Este filme de Bergman em particular não abusa de seu simbolismo costumeiro, como o diretor sueco apresentou em clássicos como O Sétimo Selo ou mesmo em sua trilogia do silêncio, porém analisa de forma esmiuçada toda a psique humana envolta na necessidade de afeto, como o diretor aponta em diversos momentos de sua trama. Deixando de lado suas indagações religiosas, Bergman tece um drama mais humano, porém não deixa de lado questionamentos comuns à seus filmes, como o lugar de cada um, seja na sociedade, seja dentro da própria família. De forma sutil, mas bastante inteligente, Bergman utiliza a morte sacrificada de alguns animais em sua história como metáfora para o ressentimento de seus personagens por casos do passado.
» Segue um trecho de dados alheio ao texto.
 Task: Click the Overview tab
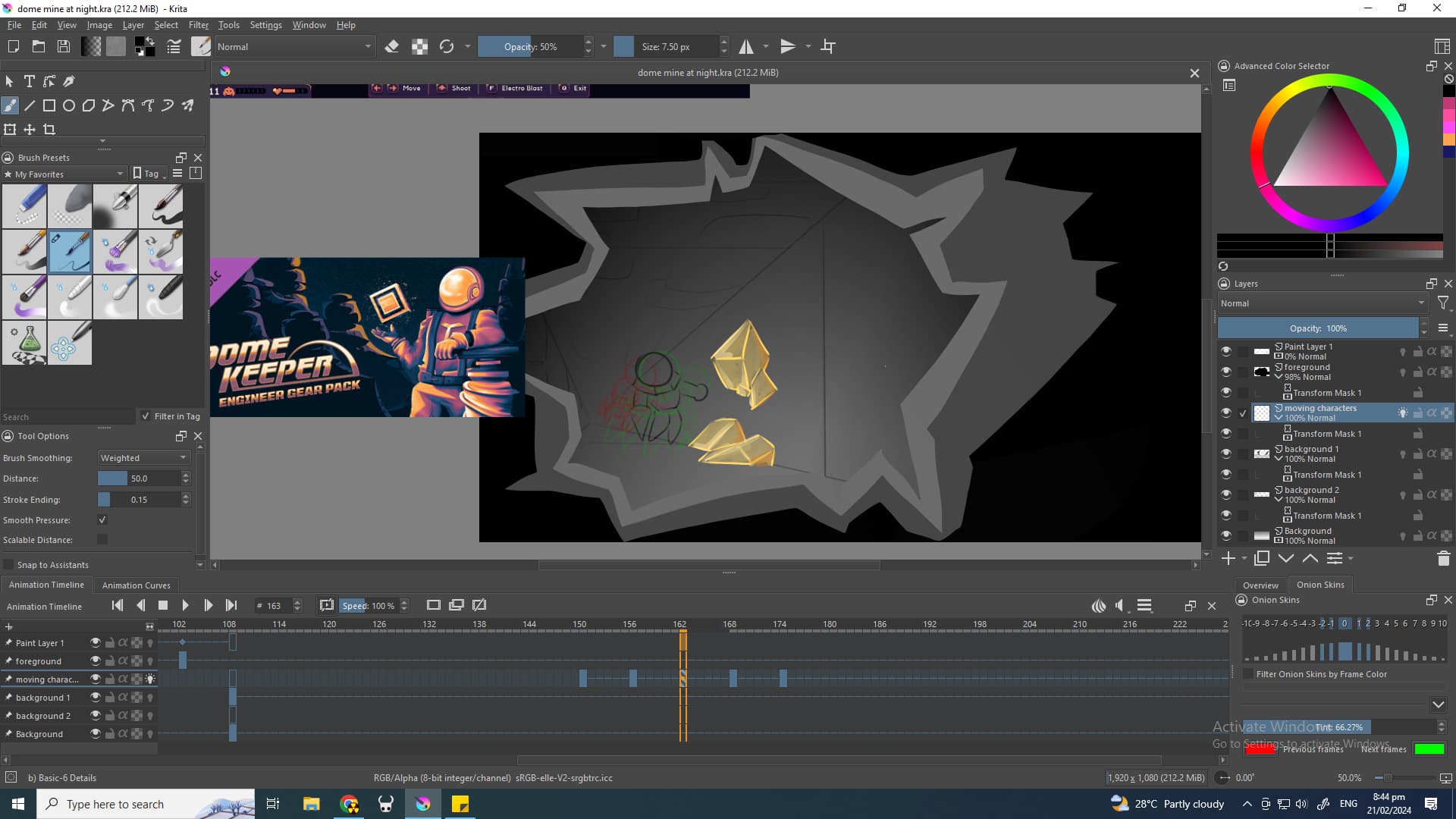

Andreas em alguns momentos parece estar ao lado de Anna para acabar com o sofrimento desta, uma vez que percebe ter o dom de acalentar suas tristezas. Em determinados momentos acreditamos em sua felicidade, mas logo este se toma de lembranças e se envolve em pensamentos transpostos em belos monólogos sobre sua atual condição, que o faz feliz, porém o confunde e o entristece em outros momentos. Anna, por sua vez, entende Andreas exatamente como ele se mostra para ela, como uma possibilidade de viver novamente, apagando os fantasmas de seu passado. E se nos poucos momentos no início do filme em que o vemos com Eva acreditamos na sua intenção de possuir um relacionamento com esta, podemos interpretar que o mesmo enxerga em sua nova vida, dividindo sua morada com Anna, uma comodidade.

Interrompendo a trama em um total de quatro vezes, Bergman utiliza-se de um artifício pouco usual no cinema, quando inclui o que nomeia de ‘interlúdios’, onde cada um dos quatro atores principais, um por vez, analisa seu personagem em um pequeno momento. Essas cenas não acrescentam muito à narrativa do filme mas, por serem relatos verdadeiros, instigam o espectador a prestar maior atenção aos detalhes analisados pelo elenco, uma vez que os atores imersos em seus papéis conhecem a fundo seus personagens e as intenções dos mesmos. Tais cenas também, curiosamente, não quebram o ritmo do filme ou o tornam desinteressante.

Três grandes nomes consagrados por filmes do diretor estão presentes em A Paixão de Anna: Max von Sydow, Liv Ullmann e Bibi Andersson. O primeiro, como Andreas, desenvolve seu personagem inicialmente como um homem triste e sofrido, consciente de sua solidão, que muda aos poucos quando encontra em Anna uma parceira. Liv Ullman, com seu olhar incrivelmente expressivo, destaca-se facilmente por tecer em Anna uma persona maleável, caracterizada por sua fragilidade. E por fim Bibi Andersson, que coadjuva como Eva, encanta com a força de sua atuação mesmo nos pequenos momentos do filme em que aparece.

O roteiro de Bergman neste filme duela pelo posto de principal atrativo juntamente com diversos outros elementos, como sua própria direção, a natural desenvoltura do mesmo para dirigir seu elenco, o já citado empenho dos atores e, como não poderia deixar de ser mencionado, a estupenda fotografia de Sven Nykvist. O colaborador habitual de Bergman mostra em A Paixão de Anna uma capacidade técnica imensa, tão inteligente na utilização de sombras, cores e detalhes, que chega a emocionar qualquer amante da sétima arte, também facilmente amante dos filmes de Bergman. É fantástico perceber o empenho e aptidão dos dois mestres que transpuseram todas as suas respectivas capacidades advindas do cinema ainda preto-e-branco para o cinema a cores, e as aperfeiçoaram ao longo do tempo.

Por fim, A Paixão de Anna figura dentre os filmes menos otimistas de Bergman, em sua jornada para retratar a alma humana no cinema. O sueco não deixa esperança para os personagens que criou e o pouco que se pode esperar para os mesmos se esvai ao longo do filme, até seu final, que não poderia ser mais amargo e pessimista. O filme acabou se tornando esquecido dentre a laureada filmografia de Bergman, também por ser ofuscado por outros de seus trabalhos, produções em alguns casos até menores. O filme, até então, não foi lançado comercialmente no Brasil, o que é uma pena, pois é inspiradamente outro grande trabalho do diretor, que obrigatoriamente merece ser mencionado e figurar dentre outras magistrais obras deste já falecido mestre.

Comentários (1)

Eliezer Lugarini | terça-feira, 29 de Março de 2016 - 12:26

Como assim os interlúdios não tem função narrativa? É a principal simbologia do filme.